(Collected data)
· · · ·

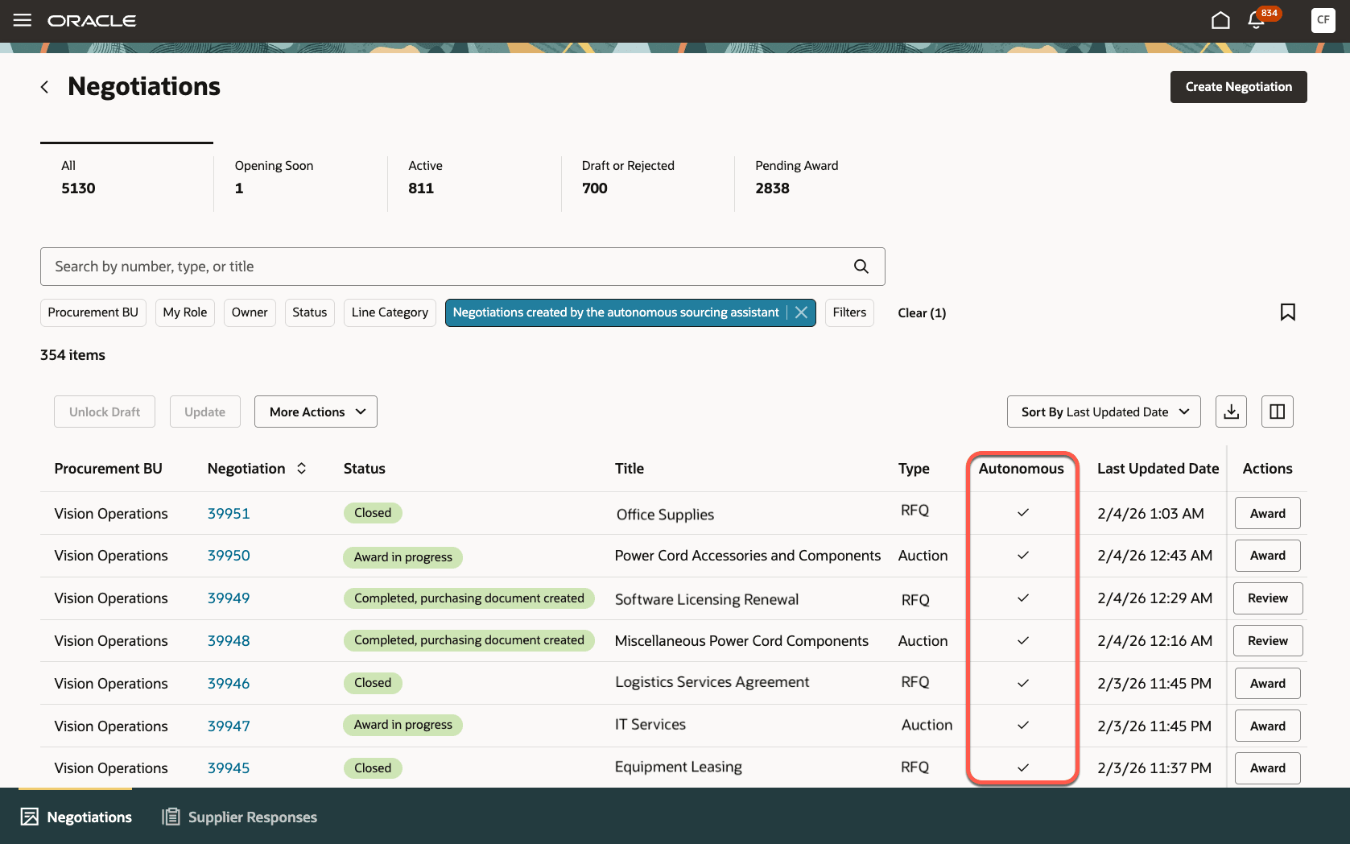Open the Sort By Last Updated Date dropdown
Screen dimensions: 1350x844
click(1103, 412)
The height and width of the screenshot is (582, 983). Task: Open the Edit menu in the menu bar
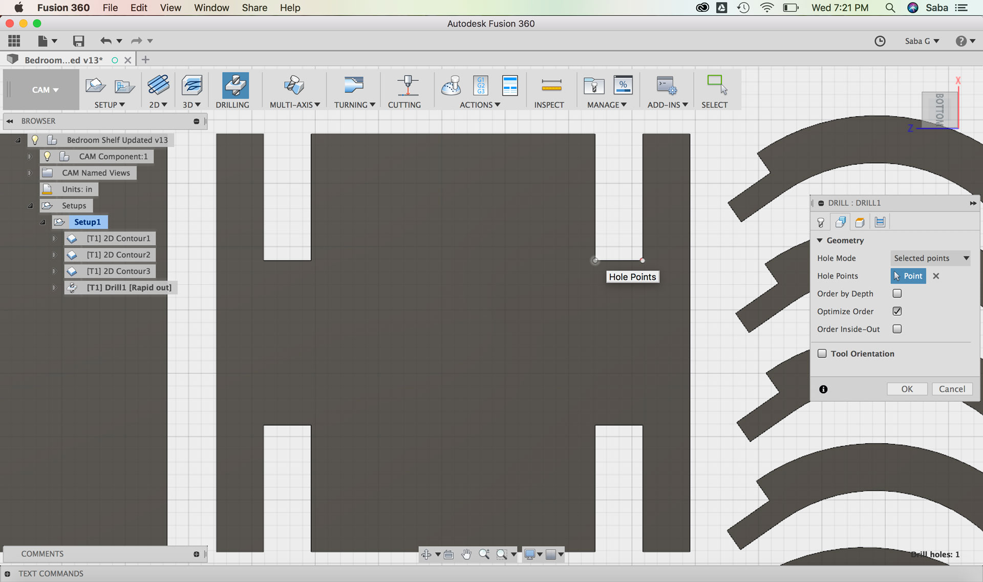[138, 8]
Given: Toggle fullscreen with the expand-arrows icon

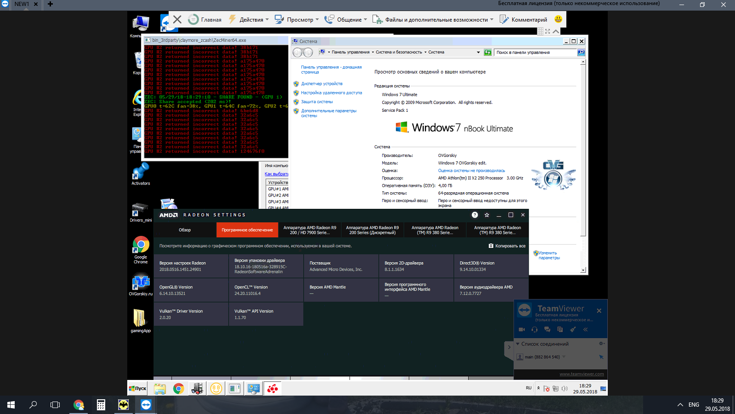Looking at the screenshot, I should (x=547, y=31).
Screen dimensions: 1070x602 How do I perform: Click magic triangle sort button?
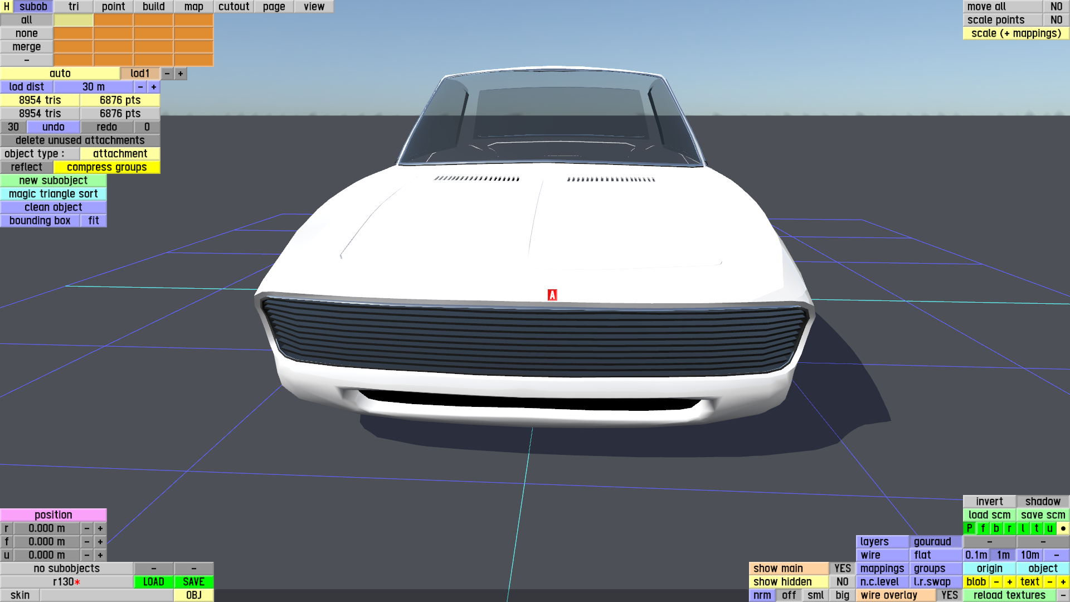54,194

· · · ·

_Exercise instructions_.
Please retype the lines from the one that contains "Screen dimensions: 1070x602" to the final line of the records, both included, exactly as written and without any pictures.

_Solution_.
Screen dimensions: 1070x602 How do I perform: Click magic triangle sort button?
54,194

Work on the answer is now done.